Then again, maybe the clamour is from the opportunists like the lunar Greens, crazy-enough-to-bite-themselves radical feminists and suchlike, who are riding the 'Protect-the-Burka' bandwagon with fundamentalist Islam.

As is typical of a grubby media that always puts sensationalism and winning an audience ahead of facts and serving the public (which they claim to do!), any beat-up is a good beat-up.

Last, when will the public clamour for logic and philosophy to be included in the secondary school curriculum?
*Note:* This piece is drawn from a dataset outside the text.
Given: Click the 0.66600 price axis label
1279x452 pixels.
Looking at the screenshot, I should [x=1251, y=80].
It is simple astonishing that a sizeable wad of the public, enough to affect win or lose in marginal seats, cannot immediately recognise the obvious, fatal flaws in the protest rhetoric of the headline hunting Greens and others who claim the Burka as the 'right' of women and deliberately conflate that with the usual, reasonable expectation that persons accessing the chambers of the Parliaments would be readily identifiable at all times.
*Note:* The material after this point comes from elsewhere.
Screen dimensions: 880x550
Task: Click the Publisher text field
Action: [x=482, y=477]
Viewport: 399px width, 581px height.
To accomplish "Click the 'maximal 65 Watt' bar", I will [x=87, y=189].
However, as the Greens Protest Party and others will very soon learn, there is a very large majority of voters out there who will remember this and vote accordingly.

The government is looking weak and foolish through not being able to discern and put the facts to the public and generally lacking the courage of its convictions.

The government has again backed down to shore up the ethnic vote in a few marginal seats (as it did over the foul Section 18). It too must expect some loss of its presumed authority to lead. The credibility and authority of the Parliament itself has been eroded again.